Overview
In this lesson we learn to aggreate, merge, and manipulate strings in datasets.
Objectives
After completing this lesson, students should be able to:
Readings
Lander, Chapters 11.2, 12.2, 13
We often wish to describe data aggregated over some variables: eg, mean income by political party affiliation, or mean height by gender. Aggregate
does this using a simple syntax.
R comes with many sample datasets built in, and many packages come with their own sample datasets to illustrate their functions. One such dataset is the airquality data, which measures various weather qualities in New York in over a series of days in 1973. To view the first 6 rows of any dataset, one can use the head function:
head(airquality)
Ozone Solar.R Wind Temp Month Day
1 41 190 7.4 67 5 1
2 36 118 8.0 72 5 2
3 12 149 12.6 74 5 3
4 18 313 11.5 62 5 4
5 NA NA 14.3 56 5 5
6 28 NA 14.9 66 5 6
Tail
gives the last 6 rows. Obviously airquality[1:6,]
would also do the trick.
To view, for instance, the mean temperature aggregated by month in this data, we would use aggregate:
aggregate(Temp ~ Month, data=airquality, mean)
Month Temp
1 5 65.54839
2 6 79.10000
3 7 83.90323
4 8 83.96774
5 9 76.90000
The first argument consists of the variables to be aggregated on the left of the ~
, and the variables by which to aggregate on the right. The second argument specifies the dataset name, and the third is the function to apply (which can be anything).

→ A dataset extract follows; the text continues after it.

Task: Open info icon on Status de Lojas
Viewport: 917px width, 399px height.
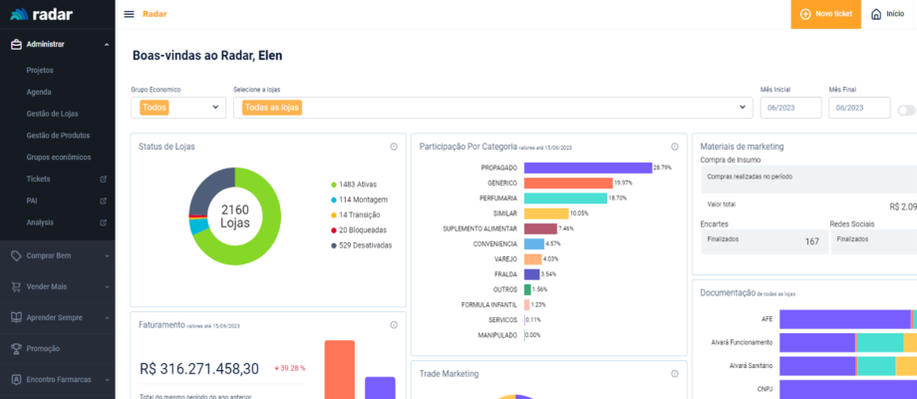Action: pyautogui.click(x=394, y=147)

If we want to summarize mean temperature and ozone levels by month, we would write:
aggregate(cbind(Temp,Ozone) ~ Month, data=airquality,mean)
Month Temp Ozone
1 5 66.73077 23.61538
2 6 78.22222 29.44444
3 7 83.88462 59.11538
4 8 83.96154 59.96154
5 9 76.89655 31.44828
And if we want to aggregate over two variables, eg month and day, we would write:
aggregate(cbind(Temp,Ozone) ~ Month + Day, data=airquality,mean)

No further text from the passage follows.